# [Activity 1]
Please list the six general steps of scientific inquiry given in the passage on scientific inquiry, in order.
# [Activity 2]
According to the passage on scientific inquiry, what did Dr. Semmelweis observe about Ward 1 compared with Ward 2?

# [Text passage]
::::::::

Scientific inquiry has six general steps that are taken in order to come to a conclusion about some idea or problem that was identified. These steps are: defining the problem, collecting the data, organizing said data, identifying a pattern within the data, understanding the data and then coming to a conclusion. Although this method is popular and used frequently within the scientific community, it is rejected in social science for the fact that it is considered backwards to how the process is actually carried out. The creation and formation of the hypothesis is what gives the direction to the research. Defining the problem should be the result of hypothesis implication, the operationalization of the hypothesis, which is done by taking concepts and operationalizing them into variables.
Induction is the form of an argument in which, if the premise is true, the conclusion may or may not be true. Therefore the law that connects the premise to the conclusion is a probabilistic law. In other words, inductive reasoning makes generalizations from particular observations. Deduction is the form of an argument in which if the premise is true, the conclusion is always true. Therefore, the law that connects the premise to the conclusion is the universal law. Or, a hypothesis is made, then it is tested. Scientific inquiry is both inductive and deductive. The relationship between the hypothesis and the implication is deductive, since the concepts are first indicated and then they are operationalized, whereas the rest of the process in inductive.
Using the Dr. Semmelweis experience as an example, Dr. Semmelweis noted that more patients were dying in Ward 1 than in Ward 2. With this observation, he began to experiment with the cause for the increase in deaths. After three years of testing, and multiple failed hypotheses, Dr. Semmelweis found there were different sets of interns working in the Wards, one set checked on the patients directly after leaving the morgue, whereas the others did not. In this situation, he concluded that a given hypothesis as an infinite number of implications to test, confirming the fact that scientific inquiry is both deductive and inductive. Without spending three years discovering what the cause was, and only testing his first hypothesis of the atmospheric-telluric condition, which was wrong, Dr. Semmelweis would have been using modus tollens, which is the valid rejection of a hypothesis. On the other hand, if his first hypothesis was the different interns had a role in the number of deaths, then he would have found the fallacy of affirming the consequent, which proves that the hypothesis was correct.

::::::::

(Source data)
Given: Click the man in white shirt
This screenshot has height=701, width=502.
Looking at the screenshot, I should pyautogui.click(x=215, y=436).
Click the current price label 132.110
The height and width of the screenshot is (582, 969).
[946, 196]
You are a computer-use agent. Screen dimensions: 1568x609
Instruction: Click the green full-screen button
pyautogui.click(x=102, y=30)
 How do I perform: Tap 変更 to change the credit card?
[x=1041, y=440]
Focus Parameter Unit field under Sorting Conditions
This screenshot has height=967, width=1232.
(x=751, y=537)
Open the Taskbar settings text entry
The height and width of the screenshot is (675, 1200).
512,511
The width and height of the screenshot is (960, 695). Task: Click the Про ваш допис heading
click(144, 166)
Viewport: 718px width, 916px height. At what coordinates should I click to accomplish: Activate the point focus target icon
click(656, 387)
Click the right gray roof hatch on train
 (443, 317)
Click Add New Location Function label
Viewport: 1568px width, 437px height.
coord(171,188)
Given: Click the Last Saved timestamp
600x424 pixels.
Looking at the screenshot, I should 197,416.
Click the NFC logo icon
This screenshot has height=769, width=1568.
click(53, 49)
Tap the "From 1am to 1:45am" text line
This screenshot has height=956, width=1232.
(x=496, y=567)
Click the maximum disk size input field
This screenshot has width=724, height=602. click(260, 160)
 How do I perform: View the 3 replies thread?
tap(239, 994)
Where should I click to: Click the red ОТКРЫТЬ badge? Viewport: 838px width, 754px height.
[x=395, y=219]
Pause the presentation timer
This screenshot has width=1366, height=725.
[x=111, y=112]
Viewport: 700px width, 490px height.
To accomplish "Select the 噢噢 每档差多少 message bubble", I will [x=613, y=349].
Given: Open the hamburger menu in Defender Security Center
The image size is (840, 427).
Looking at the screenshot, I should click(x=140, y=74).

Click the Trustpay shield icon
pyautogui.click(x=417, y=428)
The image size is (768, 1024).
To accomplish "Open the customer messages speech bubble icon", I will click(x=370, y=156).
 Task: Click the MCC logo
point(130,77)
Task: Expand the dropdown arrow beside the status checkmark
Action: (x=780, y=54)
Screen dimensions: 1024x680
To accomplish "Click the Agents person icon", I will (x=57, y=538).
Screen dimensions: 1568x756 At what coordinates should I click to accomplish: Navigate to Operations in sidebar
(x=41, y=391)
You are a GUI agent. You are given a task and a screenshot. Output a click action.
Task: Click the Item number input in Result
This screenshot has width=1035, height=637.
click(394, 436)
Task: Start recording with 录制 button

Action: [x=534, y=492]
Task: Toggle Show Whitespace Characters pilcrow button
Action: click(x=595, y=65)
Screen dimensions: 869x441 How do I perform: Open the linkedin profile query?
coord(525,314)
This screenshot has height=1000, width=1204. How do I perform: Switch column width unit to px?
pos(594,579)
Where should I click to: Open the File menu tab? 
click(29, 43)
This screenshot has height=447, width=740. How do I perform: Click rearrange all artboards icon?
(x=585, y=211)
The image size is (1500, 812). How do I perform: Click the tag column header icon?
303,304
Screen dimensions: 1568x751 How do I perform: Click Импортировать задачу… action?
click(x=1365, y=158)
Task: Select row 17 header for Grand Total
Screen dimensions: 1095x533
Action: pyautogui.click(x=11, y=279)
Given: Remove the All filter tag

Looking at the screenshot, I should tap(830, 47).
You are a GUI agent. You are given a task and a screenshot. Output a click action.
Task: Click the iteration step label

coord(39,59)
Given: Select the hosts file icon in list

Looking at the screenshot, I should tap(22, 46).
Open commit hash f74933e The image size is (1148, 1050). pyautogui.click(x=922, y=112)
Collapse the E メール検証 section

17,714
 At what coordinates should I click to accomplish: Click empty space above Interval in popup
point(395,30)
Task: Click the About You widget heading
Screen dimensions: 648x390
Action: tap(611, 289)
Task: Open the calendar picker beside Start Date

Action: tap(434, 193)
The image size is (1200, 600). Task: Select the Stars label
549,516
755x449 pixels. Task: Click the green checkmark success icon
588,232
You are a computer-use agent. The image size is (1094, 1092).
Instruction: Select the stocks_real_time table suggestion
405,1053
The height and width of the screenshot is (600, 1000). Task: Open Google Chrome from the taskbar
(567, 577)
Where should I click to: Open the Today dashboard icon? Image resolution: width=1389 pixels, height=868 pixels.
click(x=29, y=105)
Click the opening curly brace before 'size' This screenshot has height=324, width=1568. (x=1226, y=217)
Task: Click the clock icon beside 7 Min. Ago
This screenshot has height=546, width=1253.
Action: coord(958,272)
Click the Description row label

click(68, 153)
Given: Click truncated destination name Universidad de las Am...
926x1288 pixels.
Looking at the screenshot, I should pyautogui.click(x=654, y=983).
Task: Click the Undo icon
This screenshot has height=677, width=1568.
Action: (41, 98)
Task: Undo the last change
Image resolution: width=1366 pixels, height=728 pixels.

::::::::

# [Answer 1]
1. Defining the problem
2. Collecting the data
3. Organizing the data
4. Identifying a pattern within the data
5. Understanding the data
6. Coming to a conclusion

# [Answer 2]
More patients were dying in Ward 1 than in Ward 2.